GOAL 1:
Lay out the entries from their start through the line containing "Facebook (659, 355)" as a numbered list, leaving out blank lines.

SELECTED PASSAGE:
-=-=-=-=-
Morganh · October 6, 2023, 10:22am

Please
$ sudo apt purge nvidia* libnvidia*
$ sudo apt install nvidia-driver-525 nvidia-container-toolkit

liam.AI · October 6, 2023, 3:16pm

Ok I’ve done that and then executed steps 2 and 3 from above again

(launcher3.8) (base) ubuntu@ip-172-31-15-235:~/liamd_HFD/HFD$ docker run -it nvcr.io/nvidia/tao/tao-toolkit:5.0.0-tf1.15.5

=======================
=== TAO Toolkit TF1 ===
=======================

NVIDIA Release 5.0.0-TF1 (build 52693369)
TAO Toolkit Version 5.0.0

Various files include modifications (c) NVIDIA CORPORATION & AFFILIATES.  All rights reserved.

This container image and its contents are governed by the TAO Toolkit End User License Agreement.
By pulling and using the container, you accept the terms and conditions of this license:
https://developer.nvidia.com/tao-toolkit-software-license-agreement

WARNING: The NVIDIA Driver was not detected.  GPU functionality will not be available.
   Use the NVIDIA Container Toolkit to start this container with GPU support; see
   https://docs.nvidia.com/datacenter/cloud-native/ .

NOTE: The SHMEM allocation limit is set to the default of 64MB.  This may be
   insufficient for TAO Toolkit.  NVIDIA recommends the use of the following flags:
   docker run --gpus all --ipc=host --ulimit memlock=-1 --ulimit stack=67108864 ...

root@bd23a4b37042:/workspace# detectnet_v2 train -e $SPECS_DIR/peoplenet34_heads.txt -r $USER_EXPERIMENT_DIR/experi
ment_dir_unpruned -n resnet18_detector –gpus 1
2023-10-06 15:14:16.946714: I tensorflow/stream_executor/platform/default/dso_loader.cc:50] Successfully opened dynamic library libcudart.so.12
2023-10-06 15:14:16,998 [TAO Toolkit] [WARNING] tensorflow 40: Deprecation warnings have been disabled. Set TF_ENABLE_DEPRECATION_WARNINGS=1 to re-enable them.
Using TensorFlow backend.
2023-10-06 15:14:18,606 [TAO Toolkit] [WARNING] tensorflow 43: TensorFlow will not use sklearn by default. This improves performance in some cases. To enable sklearn export the environment variable  TF_ALLOW_IOLIBS=1.
-=-=-=-=-
GOAL 2:
Rewrite the part of the TAO Toolkit thread that opens with the words containing "NOTE: The SHMEM" and closes with "to re-enable them.", replacing "SHMEM" with "shared memory".

Target pointing data
-=-=-=-=-
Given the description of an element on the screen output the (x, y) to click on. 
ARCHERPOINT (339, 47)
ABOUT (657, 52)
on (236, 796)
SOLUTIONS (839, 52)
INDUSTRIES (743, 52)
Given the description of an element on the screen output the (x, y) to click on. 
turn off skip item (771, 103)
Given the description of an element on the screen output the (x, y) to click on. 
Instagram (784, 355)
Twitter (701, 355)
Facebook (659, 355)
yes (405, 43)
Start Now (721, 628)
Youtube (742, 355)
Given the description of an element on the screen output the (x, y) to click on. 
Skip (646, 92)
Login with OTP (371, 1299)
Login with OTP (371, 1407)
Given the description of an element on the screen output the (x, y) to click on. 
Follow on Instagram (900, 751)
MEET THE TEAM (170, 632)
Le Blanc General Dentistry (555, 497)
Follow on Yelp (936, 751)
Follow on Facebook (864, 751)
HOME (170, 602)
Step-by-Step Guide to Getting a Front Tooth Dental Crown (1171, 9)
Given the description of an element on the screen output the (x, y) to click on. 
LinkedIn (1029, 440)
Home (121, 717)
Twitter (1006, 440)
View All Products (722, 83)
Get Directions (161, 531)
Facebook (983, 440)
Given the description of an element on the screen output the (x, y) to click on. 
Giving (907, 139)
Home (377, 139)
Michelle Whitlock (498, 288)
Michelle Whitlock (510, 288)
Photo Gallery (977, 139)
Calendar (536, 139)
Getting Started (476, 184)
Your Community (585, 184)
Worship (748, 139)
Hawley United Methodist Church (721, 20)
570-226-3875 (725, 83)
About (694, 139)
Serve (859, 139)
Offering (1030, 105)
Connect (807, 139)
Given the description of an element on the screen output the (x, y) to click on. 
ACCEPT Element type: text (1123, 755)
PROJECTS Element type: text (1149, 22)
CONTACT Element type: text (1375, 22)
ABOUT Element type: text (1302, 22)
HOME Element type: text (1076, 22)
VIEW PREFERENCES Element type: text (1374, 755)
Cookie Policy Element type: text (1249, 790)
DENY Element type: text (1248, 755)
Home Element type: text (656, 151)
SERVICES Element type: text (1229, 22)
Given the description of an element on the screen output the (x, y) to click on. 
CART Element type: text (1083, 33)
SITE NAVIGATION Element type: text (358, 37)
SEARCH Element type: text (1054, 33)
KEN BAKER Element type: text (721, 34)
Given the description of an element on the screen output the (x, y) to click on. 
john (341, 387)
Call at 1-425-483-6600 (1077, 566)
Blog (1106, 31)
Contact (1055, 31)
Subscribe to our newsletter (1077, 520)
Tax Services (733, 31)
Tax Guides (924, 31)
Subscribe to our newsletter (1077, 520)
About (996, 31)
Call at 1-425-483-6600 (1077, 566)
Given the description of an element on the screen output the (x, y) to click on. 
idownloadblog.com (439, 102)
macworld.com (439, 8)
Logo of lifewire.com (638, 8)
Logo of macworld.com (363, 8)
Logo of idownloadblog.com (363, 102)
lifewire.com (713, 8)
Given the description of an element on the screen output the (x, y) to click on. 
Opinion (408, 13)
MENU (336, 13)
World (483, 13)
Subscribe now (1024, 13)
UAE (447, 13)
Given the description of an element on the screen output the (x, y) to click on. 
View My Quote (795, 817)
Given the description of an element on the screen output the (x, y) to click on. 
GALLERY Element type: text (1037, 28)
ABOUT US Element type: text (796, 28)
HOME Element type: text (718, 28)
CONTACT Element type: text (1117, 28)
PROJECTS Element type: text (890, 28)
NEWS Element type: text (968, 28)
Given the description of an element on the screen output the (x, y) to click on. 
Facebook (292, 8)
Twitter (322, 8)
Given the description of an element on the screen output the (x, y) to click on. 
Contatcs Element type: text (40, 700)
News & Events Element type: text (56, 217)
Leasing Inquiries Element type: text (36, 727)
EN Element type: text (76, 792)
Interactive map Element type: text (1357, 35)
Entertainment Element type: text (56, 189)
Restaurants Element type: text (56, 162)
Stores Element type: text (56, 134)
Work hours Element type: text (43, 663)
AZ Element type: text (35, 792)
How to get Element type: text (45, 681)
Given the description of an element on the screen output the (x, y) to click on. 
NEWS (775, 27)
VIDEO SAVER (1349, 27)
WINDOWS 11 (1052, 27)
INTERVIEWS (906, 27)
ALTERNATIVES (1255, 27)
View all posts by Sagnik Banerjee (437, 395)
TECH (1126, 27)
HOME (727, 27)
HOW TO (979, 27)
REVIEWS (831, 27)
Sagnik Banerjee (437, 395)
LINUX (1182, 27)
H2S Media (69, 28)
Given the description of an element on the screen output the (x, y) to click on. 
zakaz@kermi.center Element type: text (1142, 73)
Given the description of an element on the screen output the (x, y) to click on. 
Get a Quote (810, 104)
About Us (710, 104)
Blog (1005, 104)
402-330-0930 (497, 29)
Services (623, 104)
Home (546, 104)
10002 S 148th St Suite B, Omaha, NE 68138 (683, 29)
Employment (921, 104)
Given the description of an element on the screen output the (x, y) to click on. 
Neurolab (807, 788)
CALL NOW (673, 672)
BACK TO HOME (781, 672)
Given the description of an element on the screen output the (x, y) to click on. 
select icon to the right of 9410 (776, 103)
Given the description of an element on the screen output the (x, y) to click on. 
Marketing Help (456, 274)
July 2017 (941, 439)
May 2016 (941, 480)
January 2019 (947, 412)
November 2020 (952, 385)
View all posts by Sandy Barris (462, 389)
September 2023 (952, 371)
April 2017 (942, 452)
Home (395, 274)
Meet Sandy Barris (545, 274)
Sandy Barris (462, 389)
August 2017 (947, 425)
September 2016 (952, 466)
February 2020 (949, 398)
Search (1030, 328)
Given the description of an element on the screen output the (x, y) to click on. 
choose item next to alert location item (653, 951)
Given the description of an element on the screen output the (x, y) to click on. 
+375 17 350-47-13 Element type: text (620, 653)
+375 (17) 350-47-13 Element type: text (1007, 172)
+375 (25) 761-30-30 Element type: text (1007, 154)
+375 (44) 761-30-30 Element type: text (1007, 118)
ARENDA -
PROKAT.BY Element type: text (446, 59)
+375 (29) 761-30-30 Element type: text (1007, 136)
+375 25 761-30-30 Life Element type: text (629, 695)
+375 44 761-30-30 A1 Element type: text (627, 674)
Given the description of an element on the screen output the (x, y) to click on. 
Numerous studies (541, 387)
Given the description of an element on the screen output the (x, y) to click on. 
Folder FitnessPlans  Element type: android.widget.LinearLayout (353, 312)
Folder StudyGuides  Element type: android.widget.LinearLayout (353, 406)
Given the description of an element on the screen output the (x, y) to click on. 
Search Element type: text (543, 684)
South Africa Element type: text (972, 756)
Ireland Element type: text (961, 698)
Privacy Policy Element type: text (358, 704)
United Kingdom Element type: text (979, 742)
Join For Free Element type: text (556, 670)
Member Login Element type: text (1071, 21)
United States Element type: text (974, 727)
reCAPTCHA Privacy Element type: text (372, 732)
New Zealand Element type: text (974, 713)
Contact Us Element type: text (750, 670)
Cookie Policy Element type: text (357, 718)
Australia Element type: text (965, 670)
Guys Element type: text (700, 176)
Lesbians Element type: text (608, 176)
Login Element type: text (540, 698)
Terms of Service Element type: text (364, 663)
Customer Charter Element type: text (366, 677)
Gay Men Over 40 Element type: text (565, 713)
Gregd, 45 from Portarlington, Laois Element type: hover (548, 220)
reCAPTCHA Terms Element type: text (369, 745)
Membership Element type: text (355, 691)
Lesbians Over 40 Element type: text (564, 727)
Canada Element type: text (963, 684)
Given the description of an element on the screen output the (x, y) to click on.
-=-=-=-=-
WORKED ANSWER 1:
1. Given the description of an element on the screen output the (x, y) to click on. 
2. ARCHERPOINT (339, 47)
3. ABOUT (657, 52)
4. on (236, 796)
5. SOLUTIONS (839, 52)
6. INDUSTRIES (743, 52)
7. Given the description of an element on the screen output the (x, y) to click on. 
8. turn off skip item (771, 103)
9. Given the description of an element on the screen output the (x, y) to click on. 
10. Instagram (784, 355)
11. Twitter (701, 355)
12. Facebook (659, 355)

WORKED ANSWER 2:
NOTE: The shared memory allocation limit is set to the default of 64MB.  This may be
   insufficient for TAO Toolkit.  NVIDIA recommends the use of the following flags:
   docker run --gpus all --ipc=host --ulimit memlock=-1 --ulimit stack=67108864 ...

root@bd23a4b37042:/workspace# detectnet_v2 train -e $SPECS_DIR/peoplenet34_heads.txt -r $USER_EXPERIMENT_DIR/experi
ment_dir_unpruned -n resnet18_detector –gpus 1
2023-10-06 15:14:16.946714: I tensorflow/stream_executor/platform/default/dso_loader.cc:50] Successfully opened dynamic library libcudart.so.12
2023-10-06 15:14:16,998 [TAO Toolkit] [WARNING] tensorflow 40: Deprecation warnings have been disabled. Set TF_ENABLE_DEPRECATION_WARNINGS=1 to re-enable them.